PAGE EXCERPT:

Koppes was party to another patent granted just a few weeks later, this time for technology to aid in peripheral nerve repair. This innovation uses a combination of polymers—gelatin methacryloyl and methacryloyl-substituted tropoelastin—to help rejoin severed nerve fibers, promote nerve regrowth, and reduce scar tissue formation. The mechanical properties of the resulting composite can be tuned by altering the ratio of the two polymers.
Koppes’ pace of discovery shows no sign of slowing—she has more patents in the application phase for advancements in both millifluidic devices (similar to microfluidics) and technologies to improve nerve repair and regeneration.
Beyond research funding, her NSF CAREER grant enables another effort that Koppes finds both rewarding and vital: outreach to underserved student populations.
“We have a few high school students in the lab this summer, and I’m talking to an elementary school teacher up in Topsfield, hoping to visit their class.” Despite their differences, she explains, rural and urban students sometimes face similar challenges, whether geographical or financial, in accessing STEM educational opportunities. Increasing access and broadening opportunities for a wide range of both learners and teachers is key to maintaining the pace of innovation.
“There are a lot of different ways to succeed in this field,” Koppes says, “and different approaches are needed to enable us to make innovative discoveries. Without having diverse perspectives, whether it’s gender, nationality, ethnicity, sexual identity, or the numerous other ways that people identify, we’re not going to make the progress that is needed to advance, especially in human health.”
What happens when medical technology advances without taking human diversity into account? Koppes points to the example of the pulse oximeter, a device that measures blood oxygen levels using light absorption. Though they’ve become ubiquitous in hospitals and doctors’ offices, studies have shown their accuracy to be inconsistent when used on darker-skinned people, possibly contributing to increased mortality among nonwhites during the COVID-19 pandemic. Consequences like this are reason enough for Koppes to dedicate her time and effort to increasing diversity, whether in her department or in her field at large, serving on the diversity committee of the Biomedical Engineering Society.
Support for Success
Koppes is aware that, as a woman, she herself represents another variation in the roles of engineering researchers, professors, and principal investigators, long played chiefly by men. It’s one reason she strives for diversity in her lab and helps foster it at the university level through networking and mentoring efforts, such as a ‘mastermind’ group for women faculty.
“There was a group of us that were all pre-tenure at the time,” she says, recalling the Mutual Mentoring Advancement Program funded by Northeastern’s ADVANCE office. “Different departments and different colleges. We would show up with an agenda or problems to discuss. We had a writing workshop in Barnstable in 2021 during the pandemic where we worked on grants and things like that.
“At this point, I think everyone who’s gone through the program has gotten tenure, or they’re going through tenure right now,” she notes, indicating a tangible return on the investment in this kind of peer-to-peer support.
“Being in an environment like that is one of the reasons I wanted to be at Northeastern in the first place.”

DATASET RECORDS:
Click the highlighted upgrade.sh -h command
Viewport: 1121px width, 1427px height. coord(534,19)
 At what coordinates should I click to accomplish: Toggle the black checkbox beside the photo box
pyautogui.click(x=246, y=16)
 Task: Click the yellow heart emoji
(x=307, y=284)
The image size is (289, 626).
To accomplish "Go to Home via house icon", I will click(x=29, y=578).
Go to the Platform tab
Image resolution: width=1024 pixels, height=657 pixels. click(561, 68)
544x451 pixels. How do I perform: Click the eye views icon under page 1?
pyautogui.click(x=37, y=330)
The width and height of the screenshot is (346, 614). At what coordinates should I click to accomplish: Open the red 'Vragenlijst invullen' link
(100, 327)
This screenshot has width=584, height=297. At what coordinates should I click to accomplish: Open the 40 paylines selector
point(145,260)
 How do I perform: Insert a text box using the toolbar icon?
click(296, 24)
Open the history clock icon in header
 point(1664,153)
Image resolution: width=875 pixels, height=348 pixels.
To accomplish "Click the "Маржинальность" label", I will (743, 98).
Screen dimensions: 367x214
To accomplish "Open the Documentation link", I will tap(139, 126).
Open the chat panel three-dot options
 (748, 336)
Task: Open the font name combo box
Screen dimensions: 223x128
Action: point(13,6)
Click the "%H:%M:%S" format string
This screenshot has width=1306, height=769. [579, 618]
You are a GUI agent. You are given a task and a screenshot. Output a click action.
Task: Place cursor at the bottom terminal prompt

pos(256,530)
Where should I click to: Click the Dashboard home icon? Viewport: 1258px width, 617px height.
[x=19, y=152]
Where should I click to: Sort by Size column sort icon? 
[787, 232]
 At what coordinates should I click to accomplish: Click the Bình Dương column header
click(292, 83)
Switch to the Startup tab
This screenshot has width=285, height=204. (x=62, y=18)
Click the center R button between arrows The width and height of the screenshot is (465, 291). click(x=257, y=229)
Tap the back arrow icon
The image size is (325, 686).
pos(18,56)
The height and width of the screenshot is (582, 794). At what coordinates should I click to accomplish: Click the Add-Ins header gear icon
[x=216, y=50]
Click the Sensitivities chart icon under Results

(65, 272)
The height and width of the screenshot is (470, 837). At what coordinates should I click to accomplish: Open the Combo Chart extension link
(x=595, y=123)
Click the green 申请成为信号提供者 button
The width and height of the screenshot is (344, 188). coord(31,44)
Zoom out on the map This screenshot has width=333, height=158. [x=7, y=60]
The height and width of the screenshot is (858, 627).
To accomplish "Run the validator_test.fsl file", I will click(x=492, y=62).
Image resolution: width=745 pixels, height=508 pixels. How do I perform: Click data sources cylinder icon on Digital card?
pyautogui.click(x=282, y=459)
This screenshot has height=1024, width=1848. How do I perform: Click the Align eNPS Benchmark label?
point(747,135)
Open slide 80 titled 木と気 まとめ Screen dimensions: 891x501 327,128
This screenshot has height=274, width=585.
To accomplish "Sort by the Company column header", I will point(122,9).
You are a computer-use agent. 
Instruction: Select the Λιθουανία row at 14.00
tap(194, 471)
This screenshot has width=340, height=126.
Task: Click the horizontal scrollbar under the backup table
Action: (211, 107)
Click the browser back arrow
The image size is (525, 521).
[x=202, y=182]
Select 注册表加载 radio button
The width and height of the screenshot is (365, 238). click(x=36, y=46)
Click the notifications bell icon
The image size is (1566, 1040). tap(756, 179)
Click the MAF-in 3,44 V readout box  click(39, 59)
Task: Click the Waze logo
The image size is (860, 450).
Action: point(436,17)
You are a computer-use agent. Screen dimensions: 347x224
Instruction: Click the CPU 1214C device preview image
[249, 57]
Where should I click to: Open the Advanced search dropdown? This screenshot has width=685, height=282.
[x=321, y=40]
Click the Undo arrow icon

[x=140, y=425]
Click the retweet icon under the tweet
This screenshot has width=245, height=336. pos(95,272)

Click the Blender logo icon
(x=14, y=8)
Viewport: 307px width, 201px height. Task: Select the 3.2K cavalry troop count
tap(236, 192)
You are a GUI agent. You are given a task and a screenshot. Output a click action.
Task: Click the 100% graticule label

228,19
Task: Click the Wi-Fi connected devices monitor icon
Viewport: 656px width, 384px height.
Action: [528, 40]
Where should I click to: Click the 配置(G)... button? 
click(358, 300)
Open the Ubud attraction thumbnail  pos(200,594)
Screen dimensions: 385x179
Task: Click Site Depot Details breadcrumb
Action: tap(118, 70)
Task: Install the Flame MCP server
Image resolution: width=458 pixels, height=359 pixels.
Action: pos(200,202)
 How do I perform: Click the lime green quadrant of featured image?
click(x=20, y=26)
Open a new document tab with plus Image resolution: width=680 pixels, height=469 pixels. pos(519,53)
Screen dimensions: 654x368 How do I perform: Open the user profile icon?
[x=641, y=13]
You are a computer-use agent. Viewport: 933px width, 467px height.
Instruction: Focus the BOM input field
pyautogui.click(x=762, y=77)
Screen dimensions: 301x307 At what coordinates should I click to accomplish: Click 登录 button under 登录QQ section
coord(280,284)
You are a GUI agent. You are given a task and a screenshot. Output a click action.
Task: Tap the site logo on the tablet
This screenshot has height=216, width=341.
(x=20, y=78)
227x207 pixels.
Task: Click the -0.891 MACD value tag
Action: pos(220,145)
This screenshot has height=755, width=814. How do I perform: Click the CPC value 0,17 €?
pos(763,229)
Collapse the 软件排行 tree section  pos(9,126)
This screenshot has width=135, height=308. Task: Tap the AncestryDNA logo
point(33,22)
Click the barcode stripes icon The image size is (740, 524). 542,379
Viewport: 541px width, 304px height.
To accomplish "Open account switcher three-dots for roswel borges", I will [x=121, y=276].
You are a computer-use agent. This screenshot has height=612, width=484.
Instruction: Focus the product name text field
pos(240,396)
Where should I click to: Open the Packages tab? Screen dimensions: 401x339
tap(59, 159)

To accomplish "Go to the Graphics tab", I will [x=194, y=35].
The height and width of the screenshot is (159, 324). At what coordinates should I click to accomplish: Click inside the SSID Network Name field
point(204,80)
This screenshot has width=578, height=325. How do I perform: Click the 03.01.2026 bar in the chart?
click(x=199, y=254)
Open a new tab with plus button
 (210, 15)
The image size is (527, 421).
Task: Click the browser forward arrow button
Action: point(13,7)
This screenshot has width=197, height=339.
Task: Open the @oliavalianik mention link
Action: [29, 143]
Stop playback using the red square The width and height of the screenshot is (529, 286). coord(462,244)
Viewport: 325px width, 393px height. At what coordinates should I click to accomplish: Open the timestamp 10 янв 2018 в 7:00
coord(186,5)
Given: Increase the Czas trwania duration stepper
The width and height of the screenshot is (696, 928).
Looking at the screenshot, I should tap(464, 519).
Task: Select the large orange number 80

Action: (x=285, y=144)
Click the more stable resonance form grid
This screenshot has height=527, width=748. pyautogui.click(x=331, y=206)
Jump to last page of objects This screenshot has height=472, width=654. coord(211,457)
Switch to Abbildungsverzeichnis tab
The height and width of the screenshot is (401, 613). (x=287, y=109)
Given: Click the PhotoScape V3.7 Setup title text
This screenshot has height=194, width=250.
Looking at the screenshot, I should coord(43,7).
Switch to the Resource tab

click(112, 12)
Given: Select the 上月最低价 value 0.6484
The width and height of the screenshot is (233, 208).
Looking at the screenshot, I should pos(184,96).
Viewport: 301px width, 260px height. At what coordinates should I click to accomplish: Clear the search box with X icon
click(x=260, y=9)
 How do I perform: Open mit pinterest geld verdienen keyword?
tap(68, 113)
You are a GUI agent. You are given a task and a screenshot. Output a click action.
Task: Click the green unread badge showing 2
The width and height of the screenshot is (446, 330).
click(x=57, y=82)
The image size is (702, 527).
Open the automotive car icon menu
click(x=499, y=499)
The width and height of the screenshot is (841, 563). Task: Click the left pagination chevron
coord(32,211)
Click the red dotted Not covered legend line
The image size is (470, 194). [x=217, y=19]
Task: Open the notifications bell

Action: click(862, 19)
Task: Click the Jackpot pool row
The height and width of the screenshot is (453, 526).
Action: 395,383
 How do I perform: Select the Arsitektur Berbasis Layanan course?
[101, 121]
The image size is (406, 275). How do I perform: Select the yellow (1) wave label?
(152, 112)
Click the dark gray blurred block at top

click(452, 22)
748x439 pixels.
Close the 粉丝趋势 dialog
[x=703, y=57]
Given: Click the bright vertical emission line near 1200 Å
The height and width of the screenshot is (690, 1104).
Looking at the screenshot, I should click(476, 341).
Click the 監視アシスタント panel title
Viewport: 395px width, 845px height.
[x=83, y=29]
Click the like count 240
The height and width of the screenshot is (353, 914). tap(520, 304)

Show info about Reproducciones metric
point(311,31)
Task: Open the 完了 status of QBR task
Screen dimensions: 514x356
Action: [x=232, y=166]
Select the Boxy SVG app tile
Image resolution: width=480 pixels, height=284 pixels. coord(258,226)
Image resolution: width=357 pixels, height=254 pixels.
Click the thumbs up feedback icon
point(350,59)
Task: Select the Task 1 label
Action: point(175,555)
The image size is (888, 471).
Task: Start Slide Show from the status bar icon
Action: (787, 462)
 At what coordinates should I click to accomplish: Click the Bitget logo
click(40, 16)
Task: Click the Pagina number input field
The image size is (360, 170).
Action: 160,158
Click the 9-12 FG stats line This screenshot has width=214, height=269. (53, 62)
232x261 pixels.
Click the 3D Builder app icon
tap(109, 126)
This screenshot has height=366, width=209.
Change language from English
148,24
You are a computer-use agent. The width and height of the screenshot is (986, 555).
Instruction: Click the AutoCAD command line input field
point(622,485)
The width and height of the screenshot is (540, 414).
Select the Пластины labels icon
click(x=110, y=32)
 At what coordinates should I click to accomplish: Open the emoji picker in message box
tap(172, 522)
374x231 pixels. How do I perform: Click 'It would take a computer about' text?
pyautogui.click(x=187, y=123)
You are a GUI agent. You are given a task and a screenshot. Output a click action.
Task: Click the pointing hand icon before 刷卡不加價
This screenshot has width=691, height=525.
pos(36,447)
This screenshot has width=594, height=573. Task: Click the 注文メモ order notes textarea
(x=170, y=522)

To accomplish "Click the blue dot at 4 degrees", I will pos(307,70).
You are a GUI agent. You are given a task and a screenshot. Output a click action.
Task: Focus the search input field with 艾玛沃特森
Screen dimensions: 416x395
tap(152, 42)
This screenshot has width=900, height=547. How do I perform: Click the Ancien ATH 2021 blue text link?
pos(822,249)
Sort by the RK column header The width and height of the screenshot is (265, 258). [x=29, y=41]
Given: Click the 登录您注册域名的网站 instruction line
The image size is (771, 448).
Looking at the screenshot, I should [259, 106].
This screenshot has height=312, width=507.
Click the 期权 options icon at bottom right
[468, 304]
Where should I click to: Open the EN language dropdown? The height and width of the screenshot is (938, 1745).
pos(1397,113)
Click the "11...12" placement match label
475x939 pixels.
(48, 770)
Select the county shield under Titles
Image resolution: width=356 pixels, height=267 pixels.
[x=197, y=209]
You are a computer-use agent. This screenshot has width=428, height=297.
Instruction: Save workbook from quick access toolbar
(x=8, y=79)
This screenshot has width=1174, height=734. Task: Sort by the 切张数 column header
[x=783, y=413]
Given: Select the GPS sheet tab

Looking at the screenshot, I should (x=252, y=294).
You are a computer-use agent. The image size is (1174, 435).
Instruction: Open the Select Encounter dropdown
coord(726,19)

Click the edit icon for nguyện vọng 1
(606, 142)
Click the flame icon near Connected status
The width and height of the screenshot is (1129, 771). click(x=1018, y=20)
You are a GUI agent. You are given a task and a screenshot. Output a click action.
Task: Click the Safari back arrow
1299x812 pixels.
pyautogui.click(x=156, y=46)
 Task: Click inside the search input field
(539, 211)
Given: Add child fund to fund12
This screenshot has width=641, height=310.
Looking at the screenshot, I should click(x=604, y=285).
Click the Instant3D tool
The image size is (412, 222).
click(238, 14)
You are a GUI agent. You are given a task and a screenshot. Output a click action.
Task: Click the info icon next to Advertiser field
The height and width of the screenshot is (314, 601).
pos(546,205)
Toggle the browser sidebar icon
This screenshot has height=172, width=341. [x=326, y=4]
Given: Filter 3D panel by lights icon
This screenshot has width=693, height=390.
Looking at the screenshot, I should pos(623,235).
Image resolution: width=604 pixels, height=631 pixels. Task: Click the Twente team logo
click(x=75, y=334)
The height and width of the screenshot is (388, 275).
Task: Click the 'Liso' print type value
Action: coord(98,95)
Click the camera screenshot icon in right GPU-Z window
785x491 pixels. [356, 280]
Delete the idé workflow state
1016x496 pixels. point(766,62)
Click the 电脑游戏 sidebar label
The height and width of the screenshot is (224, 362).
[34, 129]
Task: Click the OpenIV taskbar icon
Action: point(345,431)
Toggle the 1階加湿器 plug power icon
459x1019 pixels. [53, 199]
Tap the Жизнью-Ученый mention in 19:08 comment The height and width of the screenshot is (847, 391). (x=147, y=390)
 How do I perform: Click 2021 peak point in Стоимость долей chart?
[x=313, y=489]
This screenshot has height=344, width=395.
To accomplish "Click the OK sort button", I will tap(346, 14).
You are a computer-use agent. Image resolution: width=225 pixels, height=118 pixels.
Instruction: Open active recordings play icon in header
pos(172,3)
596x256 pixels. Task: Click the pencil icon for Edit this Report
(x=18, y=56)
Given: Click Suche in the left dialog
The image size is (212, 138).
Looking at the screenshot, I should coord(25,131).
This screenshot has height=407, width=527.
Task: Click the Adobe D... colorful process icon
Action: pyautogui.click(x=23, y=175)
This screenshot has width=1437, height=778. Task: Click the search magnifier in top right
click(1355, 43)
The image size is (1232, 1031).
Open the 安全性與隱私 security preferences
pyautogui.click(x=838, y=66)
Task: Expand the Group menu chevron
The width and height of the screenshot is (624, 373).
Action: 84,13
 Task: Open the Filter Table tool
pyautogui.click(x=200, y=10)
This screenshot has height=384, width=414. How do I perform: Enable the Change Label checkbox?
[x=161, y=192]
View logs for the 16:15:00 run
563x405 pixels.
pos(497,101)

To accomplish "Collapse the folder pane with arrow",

EXERCISE SET:
**A.** Reproduce the passage of the Koppes excerpt starting with "Koppes was party" and going on through "repair and regeneration.".
**B.** According to the Koppes excerpt, which two polymers are combined in the peripheral nerve repair technology?
The listing is not needed for any of this work.

ANSWERS FOR THIS EXERCISE:
**A.**
Koppes was party to another patent granted just a few weeks later, this time for technology to aid in peripheral nerve repair. This innovation uses a combination of polymers—gelatin methacryloyl and methacryloyl-substituted tropoelastin—to help rejoin severed nerve fibers, promote nerve regrowth, and reduce scar tissue formation. The mechanical properties of the resulting composite can be tuned by altering the ratio of the two polymers.
Koppes’ pace of discovery shows no sign of slowing—she has more patents in the application phase for advancements in both millifluidic devices (similar to microfluidics) and technologies to improve nerve repair and regeneration.

**B.** Gelatin methacryloyl and methacryloyl-substituted tropoelastin.